By the mid-1970s similar tensor product behavior was observed in other special cases for left A-modules and their tensor products, where A is a Hopf algebra over a commutative ring k: (1) the (finite dimensional) restricted enveloping algebra of a restricted Lie algebra $\mathfrak{g}$ over a field of prime characteristic; (2) more generally the hyperalgebra of a higher Frobenius kernel when $\mathfrak{g}$ is the Lie algebra of a reductive algebraic group; (3) the universal enveloping algebra of a Kac-Moody algebra in characteristic 0; (4) the full hyperalgebra of a reductive algebraic group in prime characteristic (with "projective" replaced by "injective" as in J.C. Jantzen's book Representations of Algebraic Groups, I.3). Relevant references:
B. Pareigis, Kohomologie von p-Lie Algebren, Math. Z. 104 (1968); Lemma 2.5
J.E. Humphreys, Projective modules for SL(2,q), J. Algebra 25 (1973); Thms. 1, 2 (and note added in proof referring to Pareigis)
J.E. Humphreys, Ordinary and modular representations of Chevalley groups, Springer Lect. Notes in Math. 528 (1976); Appendix T (following Sweedler's suggestion)
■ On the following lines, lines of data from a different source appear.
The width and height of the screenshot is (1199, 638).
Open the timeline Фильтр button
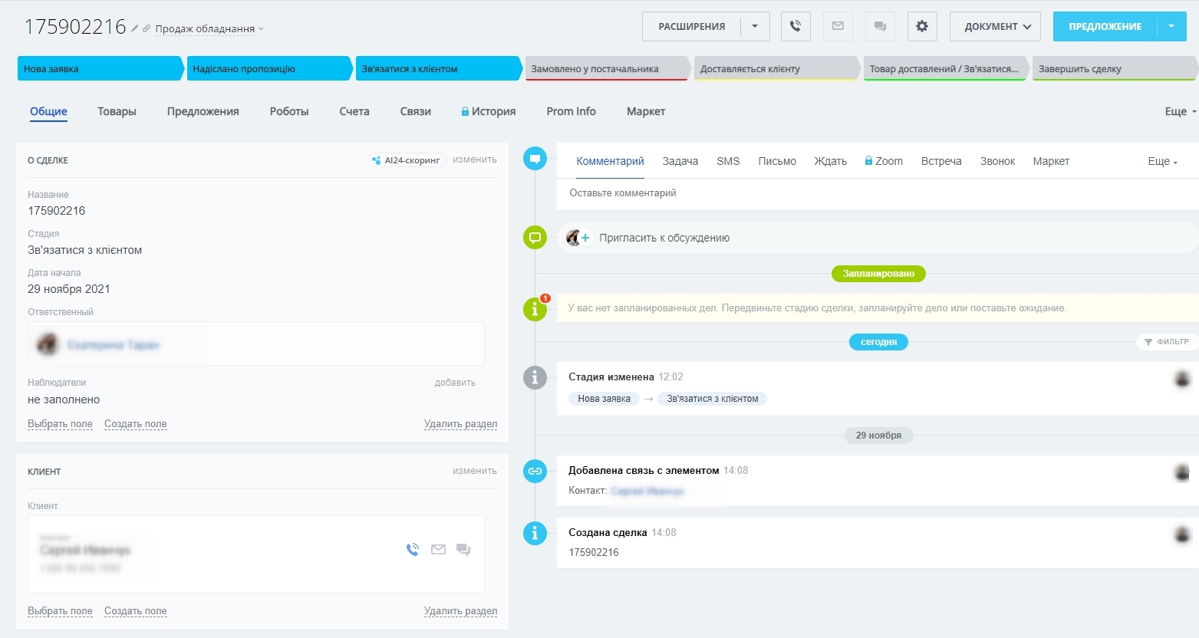[x=1166, y=342]
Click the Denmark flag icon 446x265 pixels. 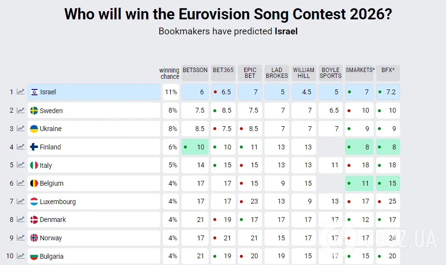pos(34,220)
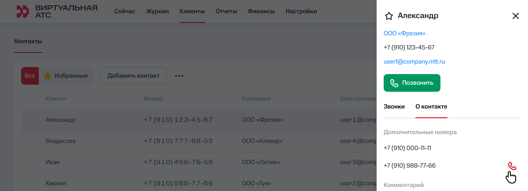Click the favorite star next to Александр

389,16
H. Garland and J. Lepowsky, Lie algebra homology and the Macdonald-Kac formulas, Invent. Math. 34 (1976); 1.7 and Remark
J.E. Humphreys, On the hyperalgebra of a semisimple algebraic group, in Contributions to Algebra, Academic Press, 1977; 3.1
The arguments here typically involve special cases of a general theorem formulated by Sweedler (and closely related to the "tensor identity" discussed in a recent MO post 37709 ): Let $A$ be a Hopf algebra (with antipode) over a commutative ring $k$, with Hopf subalgebra $B$ (possibly k). Given an $A$-module $M$ and a $B$-module $N$, there is a natural $A$-module isomorphism: $$(A \otimes_B N) \otimes_k M \cong A \otimes_B (N \otimes_k M)$$ On the left side, A acts via comultiplication, while on the right it acts on the first factor.
Is this the optimal generality, and if so is there a textbook reference?